## Instructions for the task
A complete, exact copy of the records below is the required result.

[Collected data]
- - - -

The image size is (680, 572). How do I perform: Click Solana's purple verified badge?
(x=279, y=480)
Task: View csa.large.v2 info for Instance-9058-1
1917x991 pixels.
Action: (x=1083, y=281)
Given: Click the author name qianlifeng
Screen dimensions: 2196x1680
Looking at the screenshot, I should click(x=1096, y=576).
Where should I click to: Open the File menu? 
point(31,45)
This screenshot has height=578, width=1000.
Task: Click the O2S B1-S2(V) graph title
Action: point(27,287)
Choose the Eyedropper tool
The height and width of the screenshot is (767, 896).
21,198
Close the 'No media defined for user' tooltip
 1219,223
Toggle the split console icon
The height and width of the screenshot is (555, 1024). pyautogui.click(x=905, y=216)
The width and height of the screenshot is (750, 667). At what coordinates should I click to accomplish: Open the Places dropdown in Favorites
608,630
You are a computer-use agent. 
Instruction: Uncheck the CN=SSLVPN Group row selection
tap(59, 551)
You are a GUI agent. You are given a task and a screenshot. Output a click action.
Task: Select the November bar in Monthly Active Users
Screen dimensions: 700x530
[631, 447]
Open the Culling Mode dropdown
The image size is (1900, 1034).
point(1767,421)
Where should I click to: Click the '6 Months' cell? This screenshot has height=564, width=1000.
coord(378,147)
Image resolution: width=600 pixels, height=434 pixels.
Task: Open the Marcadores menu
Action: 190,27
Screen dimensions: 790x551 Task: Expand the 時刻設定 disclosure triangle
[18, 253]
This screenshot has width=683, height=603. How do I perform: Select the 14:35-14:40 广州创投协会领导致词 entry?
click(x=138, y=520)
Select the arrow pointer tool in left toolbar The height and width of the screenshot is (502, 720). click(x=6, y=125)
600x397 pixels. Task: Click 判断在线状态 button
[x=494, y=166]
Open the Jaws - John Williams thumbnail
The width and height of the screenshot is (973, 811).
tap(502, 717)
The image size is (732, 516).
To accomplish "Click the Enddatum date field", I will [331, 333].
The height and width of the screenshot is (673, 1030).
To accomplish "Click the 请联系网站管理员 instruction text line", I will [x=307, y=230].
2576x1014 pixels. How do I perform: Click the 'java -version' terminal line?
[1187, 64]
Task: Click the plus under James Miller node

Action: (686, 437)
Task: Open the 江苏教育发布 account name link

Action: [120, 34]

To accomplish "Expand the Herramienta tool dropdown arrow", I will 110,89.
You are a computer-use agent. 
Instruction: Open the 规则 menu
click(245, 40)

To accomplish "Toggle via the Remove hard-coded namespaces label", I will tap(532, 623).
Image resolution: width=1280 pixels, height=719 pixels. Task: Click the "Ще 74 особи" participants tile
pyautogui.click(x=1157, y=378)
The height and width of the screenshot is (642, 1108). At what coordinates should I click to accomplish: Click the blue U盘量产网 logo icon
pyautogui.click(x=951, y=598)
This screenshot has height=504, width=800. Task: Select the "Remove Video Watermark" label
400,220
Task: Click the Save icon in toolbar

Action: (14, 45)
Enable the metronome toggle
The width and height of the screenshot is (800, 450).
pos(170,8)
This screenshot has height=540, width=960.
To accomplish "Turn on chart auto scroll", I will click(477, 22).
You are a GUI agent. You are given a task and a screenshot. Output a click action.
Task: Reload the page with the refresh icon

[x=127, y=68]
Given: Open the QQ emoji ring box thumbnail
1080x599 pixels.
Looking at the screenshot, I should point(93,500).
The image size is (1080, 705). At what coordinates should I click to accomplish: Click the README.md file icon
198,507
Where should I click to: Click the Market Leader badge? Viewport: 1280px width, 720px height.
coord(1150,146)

- - - -

## Solution to the problem
The image size is (680, 572). How do I perform: Click Solana's purple verified badge?
(x=279, y=480)
Task: View csa.large.v2 info for Instance-9058-1
1917x991 pixels.
Action: (x=1083, y=281)
Given: Click the author name qianlifeng
Screen dimensions: 2196x1680
Looking at the screenshot, I should click(x=1096, y=576).
Where should I click to: Open the File menu? 
point(31,45)
This screenshot has height=578, width=1000.
Task: Click the O2S B1-S2(V) graph title
Action: point(27,287)
Choose the Eyedropper tool
The height and width of the screenshot is (767, 896).
21,198
Close the 'No media defined for user' tooltip
 1219,223
Toggle the split console icon
The height and width of the screenshot is (555, 1024). pyautogui.click(x=905, y=216)
The width and height of the screenshot is (750, 667). At what coordinates should I click to accomplish: Open the Places dropdown in Favorites
608,630
You are a computer-use agent. 
Instruction: Uncheck the CN=SSLVPN Group row selection
tap(59, 551)
You are a GUI agent. You are given a task and a screenshot. Output a click action.
Task: Select the November bar in Monthly Active Users
Screen dimensions: 700x530
[631, 447]
Open the Culling Mode dropdown
The image size is (1900, 1034).
point(1767,421)
Where should I click to: Click the '6 Months' cell? This screenshot has height=564, width=1000.
coord(378,147)
Image resolution: width=600 pixels, height=434 pixels.
Task: Open the Marcadores menu
Action: 190,27
Screen dimensions: 790x551 Task: Expand the 時刻設定 disclosure triangle
[18, 253]
This screenshot has width=683, height=603. How do I perform: Select the 14:35-14:40 广州创投协会领导致词 entry?
click(x=138, y=520)
Select the arrow pointer tool in left toolbar The height and width of the screenshot is (502, 720). click(x=6, y=125)
600x397 pixels. Task: Click 判断在线状态 button
[x=494, y=166]
Open the Jaws - John Williams thumbnail
The width and height of the screenshot is (973, 811).
tap(502, 717)
The image size is (732, 516).
To accomplish "Click the Enddatum date field", I will [331, 333].
The height and width of the screenshot is (673, 1030).
To accomplish "Click the 请联系网站管理员 instruction text line", I will [x=307, y=230].
2576x1014 pixels. How do I perform: Click the 'java -version' terminal line?
[1187, 64]
Task: Click the plus under James Miller node

Action: (686, 437)
Task: Open the 江苏教育发布 account name link

Action: [120, 34]

To accomplish "Expand the Herramienta tool dropdown arrow", I will 110,89.
You are a computer-use agent. 
Instruction: Open the 规则 menu
click(245, 40)

To accomplish "Toggle via the Remove hard-coded namespaces label", I will tap(532, 623).
Image resolution: width=1280 pixels, height=719 pixels. Task: Click the "Ще 74 особи" participants tile
pyautogui.click(x=1157, y=378)
The height and width of the screenshot is (642, 1108). At what coordinates should I click to accomplish: Click the blue U盘量产网 logo icon
pyautogui.click(x=951, y=598)
This screenshot has height=504, width=800. Task: Select the "Remove Video Watermark" label
400,220
Task: Click the Save icon in toolbar

Action: (14, 45)
Enable the metronome toggle
The width and height of the screenshot is (800, 450).
pos(170,8)
This screenshot has height=540, width=960.
To accomplish "Turn on chart auto scroll", I will click(477, 22).
You are a GUI agent. You are given a task and a screenshot. Output a click action.
Task: Reload the page with the refresh icon

[x=127, y=68]
Given: Open the QQ emoji ring box thumbnail
1080x599 pixels.
Looking at the screenshot, I should point(93,500).
The image size is (1080, 705). At what coordinates should I click to accomplish: Click the README.md file icon
198,507
Where should I click to: Click the Market Leader badge? Viewport: 1280px width, 720px height.
coord(1150,146)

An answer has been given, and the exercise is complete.